My work hadn’t been top drawer but I’d got amongst the disturbances with the basic camera kit I had and despite being ordered by the French officials and police to move to safety, stayed behind the goal guarded by Bayern goalkeeper Sepp Maier.

A blatant penalty committed by Beckenbauer was waved away, quickly followed by a Lorimer shot that bulged the net of Maier, only to be belatedly chalked off for a harsh offside decision. The Parc des Princes scoreboard had already recorded the goal for Leeds.


The Leeds fans kicked off, hurling bottles and broken seats towards the pitch.

One reason I felt compelled to stay put was because a freelance English photographer named Gerry Cranham was sitting directly behind the net and that left me short of excuses if I tried to explain that nobody was allowed to stay in that part of the ground.
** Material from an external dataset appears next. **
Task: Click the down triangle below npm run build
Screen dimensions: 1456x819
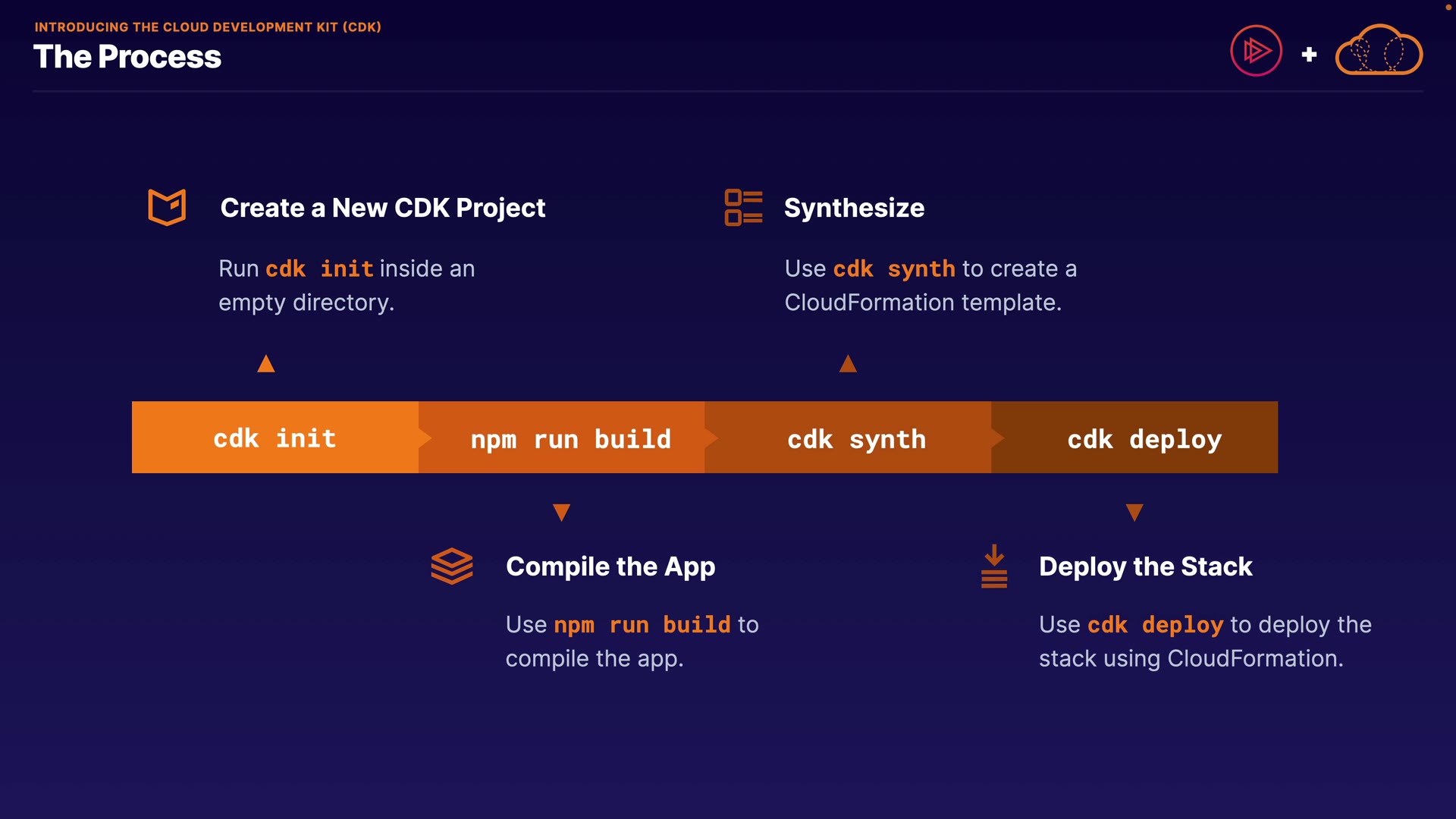Action: (561, 513)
As I moved closer to the net I returned for the remainder of my belongings to find a seat that had sliced into the turf on that very spot.
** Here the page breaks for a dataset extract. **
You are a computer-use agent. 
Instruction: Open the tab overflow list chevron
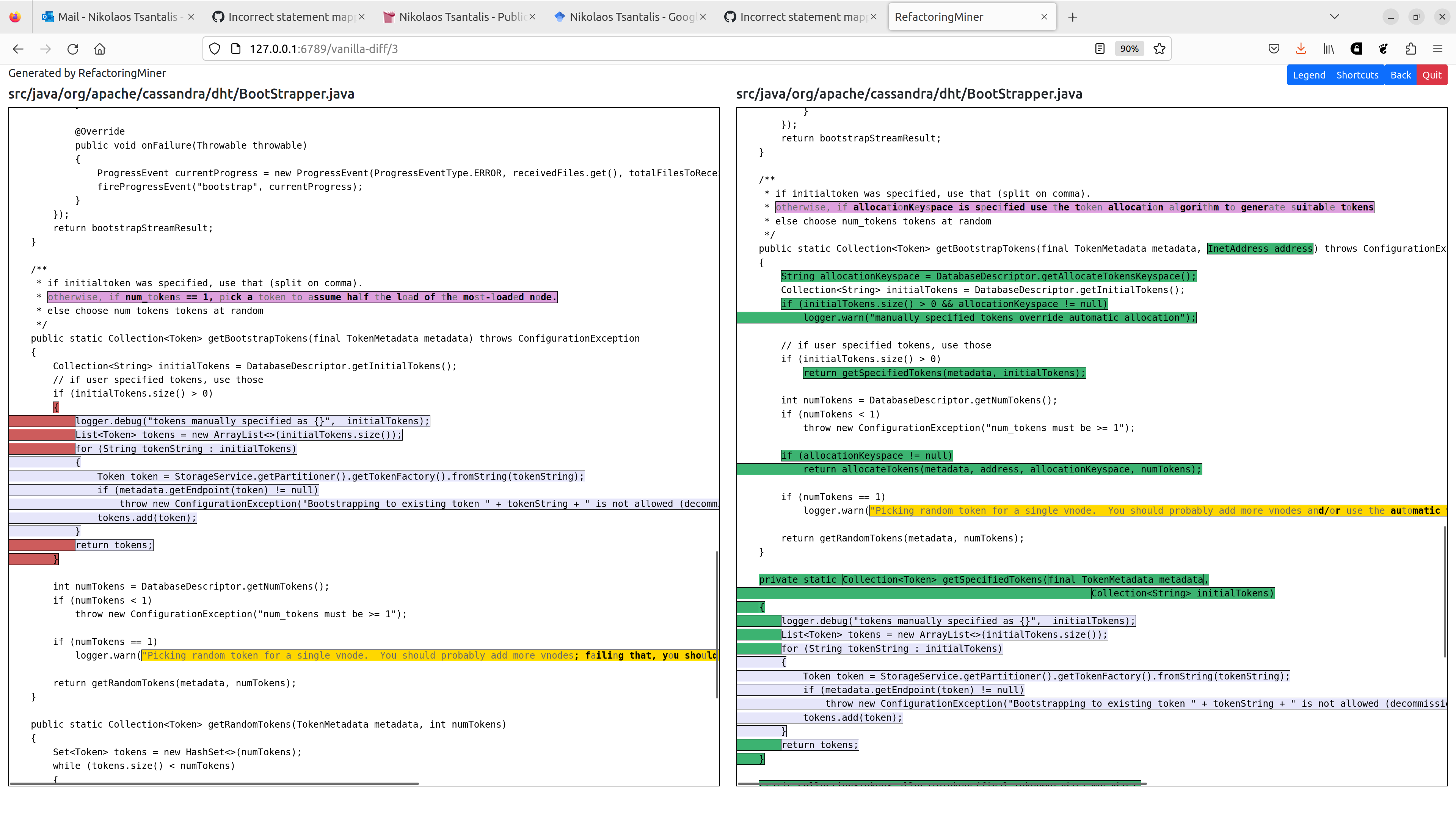[1335, 16]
Anyway next morning, I picked up the tripod and the long lens used for cricket and headed up to the windy and deserted Q Stand at the home of cricket for Middlesex v Essex, where about a hundred or so hardy soles had paid to watch this 3 day match.

Nothing was happening in the cricket to clear my mind of the events of the previous night. After an hour or so the unmistakeable cries of the Evening Standard salesman wafted upstairs announcing that the City Prices edition had arrived at the ground. Running back upstairs carrying the News and Standard I ran to show the only other photographer at the match my five images splashed over the news and sports pages.

He gave me an encouraging ‘well done son’ and at lunch I eagerly telephoned the office to tell my boss. I’d felt proud of my coverage at such a big match and had actually written my name on the back of the prints underneath the company rubber stamp. The Standard had actually put my name on the credit and my boss was furious that the company name wasn’t on the byline.

It certainly was a strange form of encouragement for a young photographer learning his trade but that was life I guess, back in the seventies.

As a kid I can remember all the coverage Manchester United got for winning the European Cup in 1968, while I was still at junior school. Strange to think that a mere seven years later I would be working as a photographer covering only the second time an English team had reached the final of Europe’s top club competition.